(Saved data entries):
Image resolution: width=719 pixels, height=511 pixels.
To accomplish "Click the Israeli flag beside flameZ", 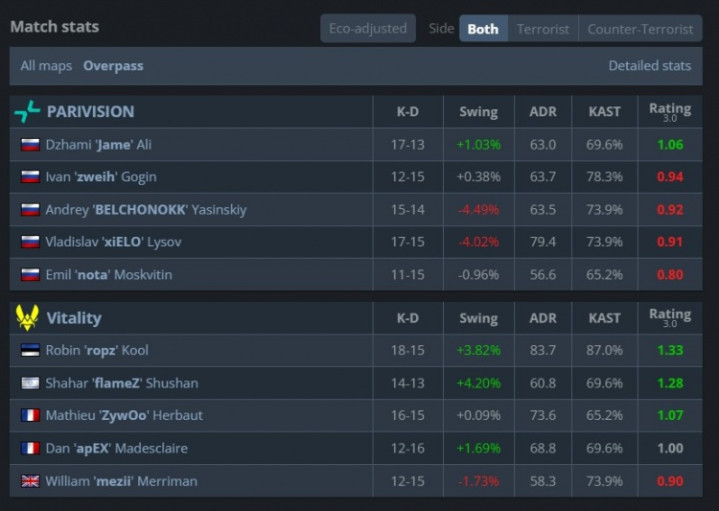I will tap(30, 383).
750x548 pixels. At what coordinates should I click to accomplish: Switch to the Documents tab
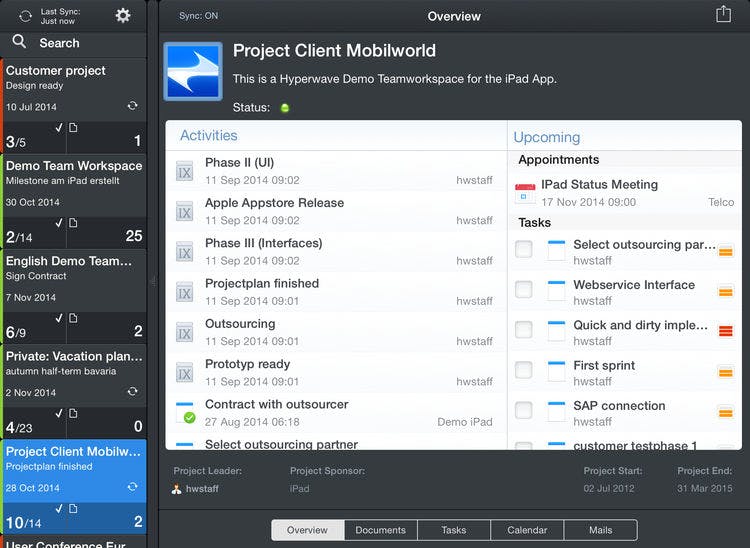point(381,530)
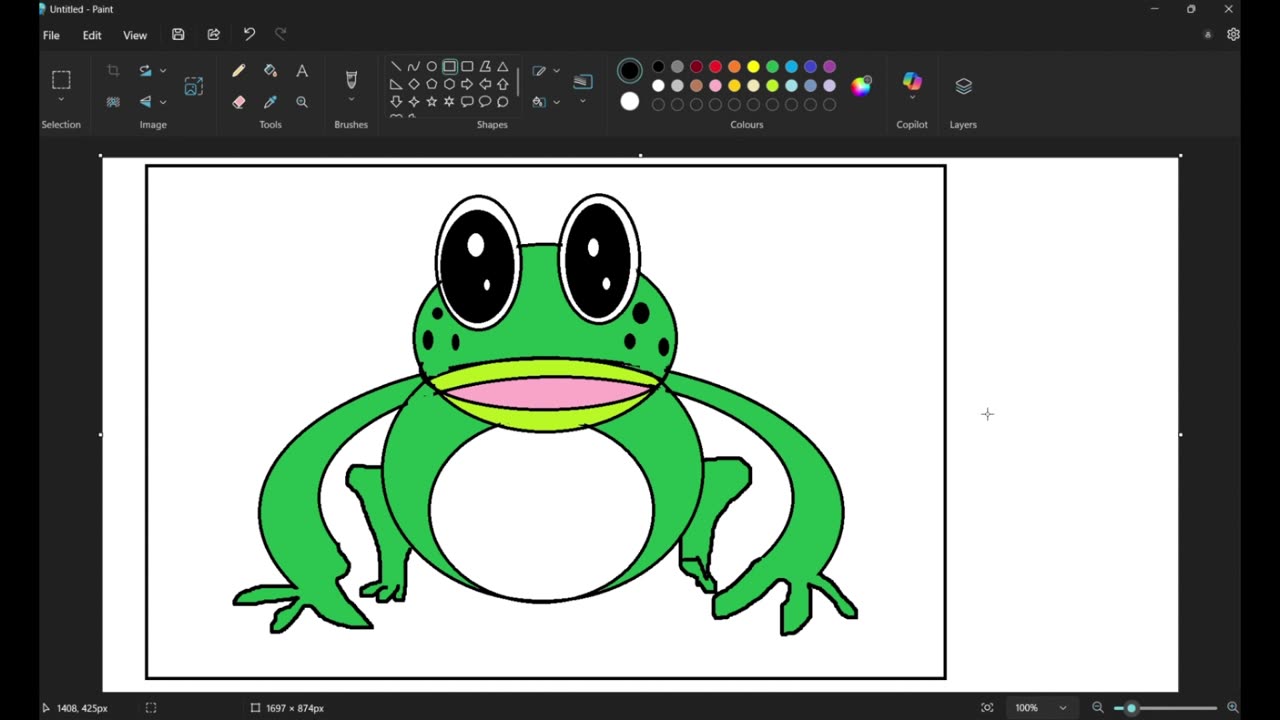The image size is (1280, 720).
Task: Toggle the Layers panel
Action: (963, 87)
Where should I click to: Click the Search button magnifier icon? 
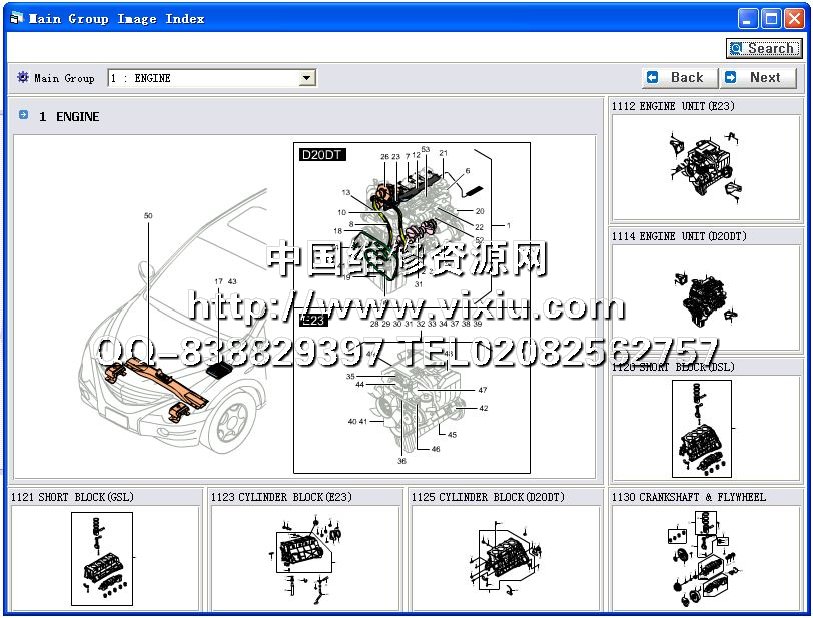click(x=737, y=48)
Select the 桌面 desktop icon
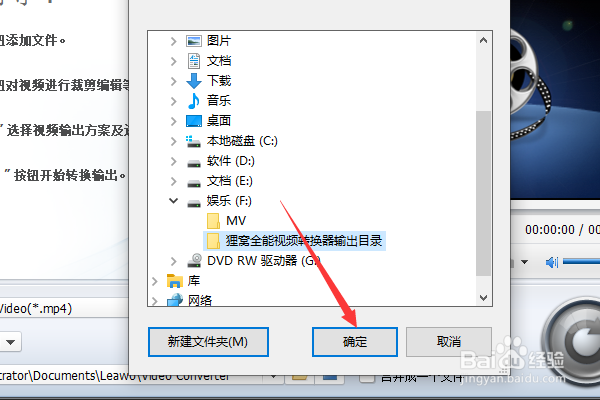This screenshot has height=400, width=600. (194, 121)
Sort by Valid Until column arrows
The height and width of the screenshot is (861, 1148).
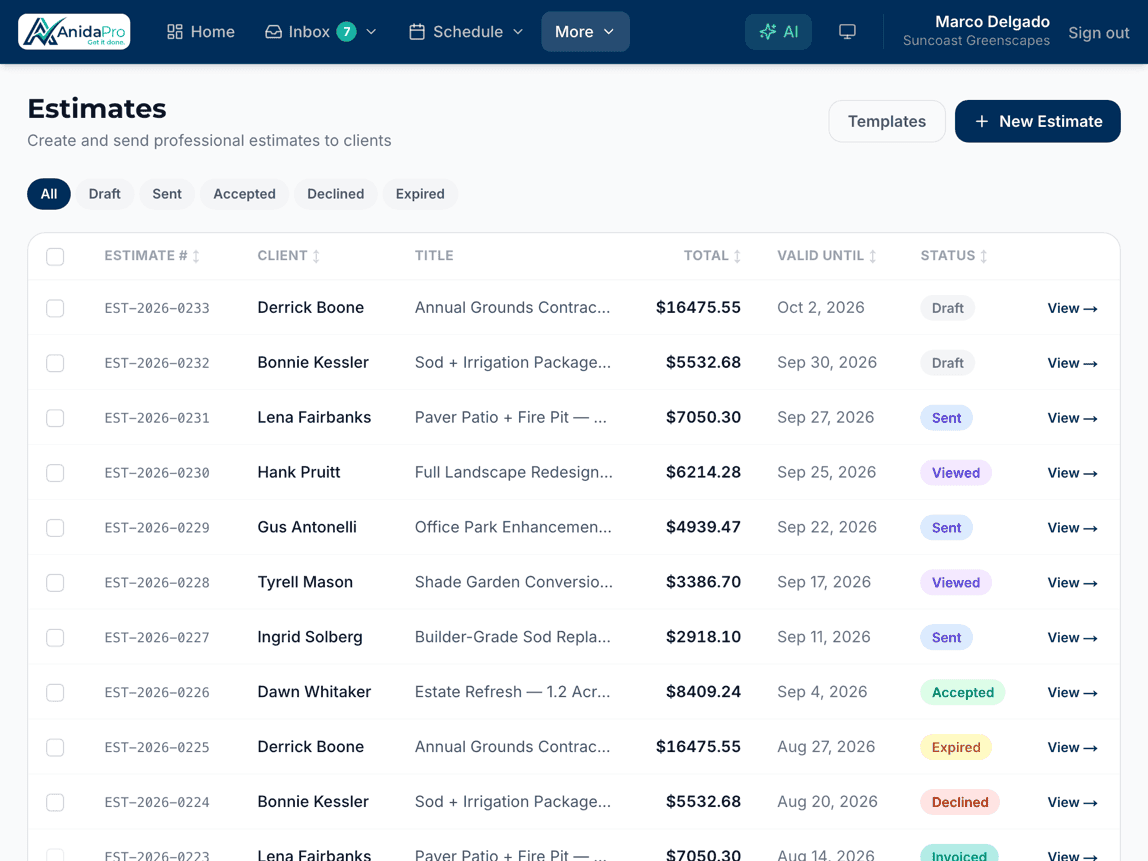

(What to do): Find the line with "Select the 桌面 desktop icon". Return it and each line after it through the end of the data, exactly, without pictures.

(Task solution):
Select the 桌面 desktop icon
This screenshot has height=400, width=600. (194, 121)
Sort by Valid Until column arrows
The height and width of the screenshot is (861, 1148).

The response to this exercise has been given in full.